_Task to carry out_
In the records that follow, the lines from the one containing "Given: Click the tall yellow bar in September" to the one containing "Screen dimensions: 580x580", inclusive, are to be given again exactly.
### Dataset records
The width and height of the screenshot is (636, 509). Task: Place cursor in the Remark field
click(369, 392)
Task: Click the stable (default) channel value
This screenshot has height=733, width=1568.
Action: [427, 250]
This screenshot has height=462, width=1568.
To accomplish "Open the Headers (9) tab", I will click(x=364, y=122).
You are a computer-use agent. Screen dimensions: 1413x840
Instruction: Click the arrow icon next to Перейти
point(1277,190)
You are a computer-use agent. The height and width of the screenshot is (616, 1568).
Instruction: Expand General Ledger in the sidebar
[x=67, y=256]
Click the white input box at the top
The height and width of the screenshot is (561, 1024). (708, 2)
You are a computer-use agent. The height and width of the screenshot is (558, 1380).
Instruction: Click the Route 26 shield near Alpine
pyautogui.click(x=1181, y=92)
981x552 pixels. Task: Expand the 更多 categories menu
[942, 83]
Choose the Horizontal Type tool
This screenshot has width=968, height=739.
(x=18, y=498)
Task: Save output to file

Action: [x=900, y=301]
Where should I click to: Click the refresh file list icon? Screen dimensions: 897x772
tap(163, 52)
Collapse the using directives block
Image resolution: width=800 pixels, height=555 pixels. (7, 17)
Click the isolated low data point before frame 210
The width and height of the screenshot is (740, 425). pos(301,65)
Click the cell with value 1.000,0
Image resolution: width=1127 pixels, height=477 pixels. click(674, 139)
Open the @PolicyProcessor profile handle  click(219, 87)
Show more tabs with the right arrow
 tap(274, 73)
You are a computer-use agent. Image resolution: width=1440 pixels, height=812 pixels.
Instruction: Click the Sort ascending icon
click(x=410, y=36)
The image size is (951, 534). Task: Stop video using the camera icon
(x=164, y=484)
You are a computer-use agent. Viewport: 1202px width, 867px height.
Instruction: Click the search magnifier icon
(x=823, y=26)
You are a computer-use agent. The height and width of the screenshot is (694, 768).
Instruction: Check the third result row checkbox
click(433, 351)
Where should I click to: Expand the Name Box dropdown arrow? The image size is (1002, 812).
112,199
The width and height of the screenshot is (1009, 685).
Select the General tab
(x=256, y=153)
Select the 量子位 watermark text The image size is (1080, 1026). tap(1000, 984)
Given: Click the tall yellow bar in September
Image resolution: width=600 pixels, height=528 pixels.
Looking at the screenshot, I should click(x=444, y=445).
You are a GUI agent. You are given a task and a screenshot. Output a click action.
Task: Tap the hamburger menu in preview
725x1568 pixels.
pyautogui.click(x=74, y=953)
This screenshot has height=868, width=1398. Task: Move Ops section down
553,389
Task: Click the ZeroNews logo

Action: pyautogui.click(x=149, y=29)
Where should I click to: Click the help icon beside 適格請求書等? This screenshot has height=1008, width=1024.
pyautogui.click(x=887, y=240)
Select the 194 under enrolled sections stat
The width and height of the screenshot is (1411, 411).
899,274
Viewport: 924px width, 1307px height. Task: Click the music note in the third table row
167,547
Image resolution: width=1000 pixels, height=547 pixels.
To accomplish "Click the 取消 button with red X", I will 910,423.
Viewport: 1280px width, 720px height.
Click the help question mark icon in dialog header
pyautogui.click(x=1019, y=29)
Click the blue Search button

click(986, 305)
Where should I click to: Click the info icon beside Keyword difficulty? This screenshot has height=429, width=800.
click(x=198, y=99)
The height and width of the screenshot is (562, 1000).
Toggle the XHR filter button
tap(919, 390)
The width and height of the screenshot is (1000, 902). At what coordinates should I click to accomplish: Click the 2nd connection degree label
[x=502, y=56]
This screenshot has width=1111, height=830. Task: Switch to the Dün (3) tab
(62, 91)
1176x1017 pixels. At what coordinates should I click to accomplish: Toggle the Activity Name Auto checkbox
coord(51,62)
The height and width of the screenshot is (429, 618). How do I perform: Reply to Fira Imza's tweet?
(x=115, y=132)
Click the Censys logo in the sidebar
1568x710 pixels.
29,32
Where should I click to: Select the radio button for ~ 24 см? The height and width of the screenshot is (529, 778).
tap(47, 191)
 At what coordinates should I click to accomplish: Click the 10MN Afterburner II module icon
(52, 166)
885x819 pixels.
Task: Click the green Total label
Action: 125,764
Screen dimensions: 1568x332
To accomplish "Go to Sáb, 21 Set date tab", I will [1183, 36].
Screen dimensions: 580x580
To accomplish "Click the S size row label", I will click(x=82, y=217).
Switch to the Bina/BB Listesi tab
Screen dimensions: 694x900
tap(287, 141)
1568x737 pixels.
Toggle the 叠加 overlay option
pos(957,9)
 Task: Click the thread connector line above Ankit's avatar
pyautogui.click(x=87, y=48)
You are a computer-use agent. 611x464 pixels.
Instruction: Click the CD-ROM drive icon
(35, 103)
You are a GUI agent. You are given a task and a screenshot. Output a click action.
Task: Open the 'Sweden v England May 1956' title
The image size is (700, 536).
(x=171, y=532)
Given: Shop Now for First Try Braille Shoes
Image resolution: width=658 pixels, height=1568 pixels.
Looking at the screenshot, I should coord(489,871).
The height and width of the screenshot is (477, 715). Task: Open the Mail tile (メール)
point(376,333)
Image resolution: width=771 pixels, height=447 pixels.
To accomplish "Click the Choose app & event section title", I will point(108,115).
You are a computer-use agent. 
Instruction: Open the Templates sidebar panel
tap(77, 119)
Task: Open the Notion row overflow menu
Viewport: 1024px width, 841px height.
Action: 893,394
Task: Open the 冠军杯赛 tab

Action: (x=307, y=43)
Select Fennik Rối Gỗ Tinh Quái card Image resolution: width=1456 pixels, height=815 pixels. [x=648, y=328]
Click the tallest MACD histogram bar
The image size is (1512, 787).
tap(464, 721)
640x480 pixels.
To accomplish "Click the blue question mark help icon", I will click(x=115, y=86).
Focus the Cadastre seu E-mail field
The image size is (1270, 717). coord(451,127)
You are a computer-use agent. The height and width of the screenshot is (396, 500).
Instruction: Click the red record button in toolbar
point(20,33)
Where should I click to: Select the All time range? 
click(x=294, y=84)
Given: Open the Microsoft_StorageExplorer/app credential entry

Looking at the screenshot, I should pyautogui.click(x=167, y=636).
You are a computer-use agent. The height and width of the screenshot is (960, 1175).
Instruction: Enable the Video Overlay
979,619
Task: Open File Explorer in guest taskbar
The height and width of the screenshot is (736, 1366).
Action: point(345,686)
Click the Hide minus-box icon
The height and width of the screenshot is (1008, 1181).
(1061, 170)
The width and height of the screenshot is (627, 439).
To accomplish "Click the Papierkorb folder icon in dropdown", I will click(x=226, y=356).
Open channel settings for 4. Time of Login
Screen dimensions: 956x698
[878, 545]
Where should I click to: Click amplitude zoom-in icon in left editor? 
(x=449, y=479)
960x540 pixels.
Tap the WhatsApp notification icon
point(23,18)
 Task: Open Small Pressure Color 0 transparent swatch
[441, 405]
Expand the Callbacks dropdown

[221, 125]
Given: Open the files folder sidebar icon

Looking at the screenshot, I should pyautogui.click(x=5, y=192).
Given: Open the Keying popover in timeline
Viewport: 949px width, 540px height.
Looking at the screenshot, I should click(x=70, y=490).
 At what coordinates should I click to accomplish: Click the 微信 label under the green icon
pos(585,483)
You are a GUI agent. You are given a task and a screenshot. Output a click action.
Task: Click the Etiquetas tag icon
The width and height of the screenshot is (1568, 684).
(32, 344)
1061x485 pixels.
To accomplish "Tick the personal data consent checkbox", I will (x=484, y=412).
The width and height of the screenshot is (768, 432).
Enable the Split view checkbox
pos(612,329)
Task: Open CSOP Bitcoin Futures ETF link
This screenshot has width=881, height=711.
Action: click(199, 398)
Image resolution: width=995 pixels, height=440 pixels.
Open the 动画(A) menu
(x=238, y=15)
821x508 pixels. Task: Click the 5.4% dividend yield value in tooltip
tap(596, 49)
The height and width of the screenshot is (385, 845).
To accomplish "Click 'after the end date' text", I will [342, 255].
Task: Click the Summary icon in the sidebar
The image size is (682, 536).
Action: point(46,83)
######
_Answer to this task_
Given: Click the tall yellow bar in September
Image resolution: width=600 pixels, height=528 pixels.
Looking at the screenshot, I should click(x=444, y=445).
You are a GUI agent. You are given a task and a screenshot. Output a click action.
Task: Tap the hamburger menu in preview
725x1568 pixels.
pyautogui.click(x=74, y=953)
This screenshot has height=868, width=1398. Task: Move Ops section down
553,389
Task: Click the ZeroNews logo

Action: pyautogui.click(x=149, y=29)
Where should I click to: Click the help icon beside 適格請求書等? This screenshot has height=1008, width=1024.
pyautogui.click(x=887, y=240)
Select the 194 under enrolled sections stat
The width and height of the screenshot is (1411, 411).
899,274
Viewport: 924px width, 1307px height. Task: Click the music note in the third table row
167,547
Image resolution: width=1000 pixels, height=547 pixels.
To accomplish "Click the 取消 button with red X", I will 910,423.
Viewport: 1280px width, 720px height.
Click the help question mark icon in dialog header
pyautogui.click(x=1019, y=29)
Click the blue Search button

click(986, 305)
Where should I click to: Click the info icon beside Keyword difficulty? This screenshot has height=429, width=800.
click(x=198, y=99)
The height and width of the screenshot is (562, 1000).
Toggle the XHR filter button
tap(919, 390)
The width and height of the screenshot is (1000, 902). At what coordinates should I click to accomplish: Click the 2nd connection degree label
[x=502, y=56]
This screenshot has width=1111, height=830. Task: Switch to the Dün (3) tab
(62, 91)
1176x1017 pixels. At what coordinates should I click to accomplish: Toggle the Activity Name Auto checkbox
coord(51,62)
The height and width of the screenshot is (429, 618). How do I perform: Reply to Fira Imza's tweet?
(x=115, y=132)
Click the Censys logo in the sidebar
1568x710 pixels.
29,32
Where should I click to: Select the radio button for ~ 24 см? The height and width of the screenshot is (529, 778).
tap(47, 191)
 At what coordinates should I click to accomplish: Click the 10MN Afterburner II module icon
(52, 166)
885x819 pixels.
Task: Click the green Total label
Action: 125,764
Screen dimensions: 1568x332
To accomplish "Go to Sáb, 21 Set date tab", I will [1183, 36].
Screen dimensions: 580x580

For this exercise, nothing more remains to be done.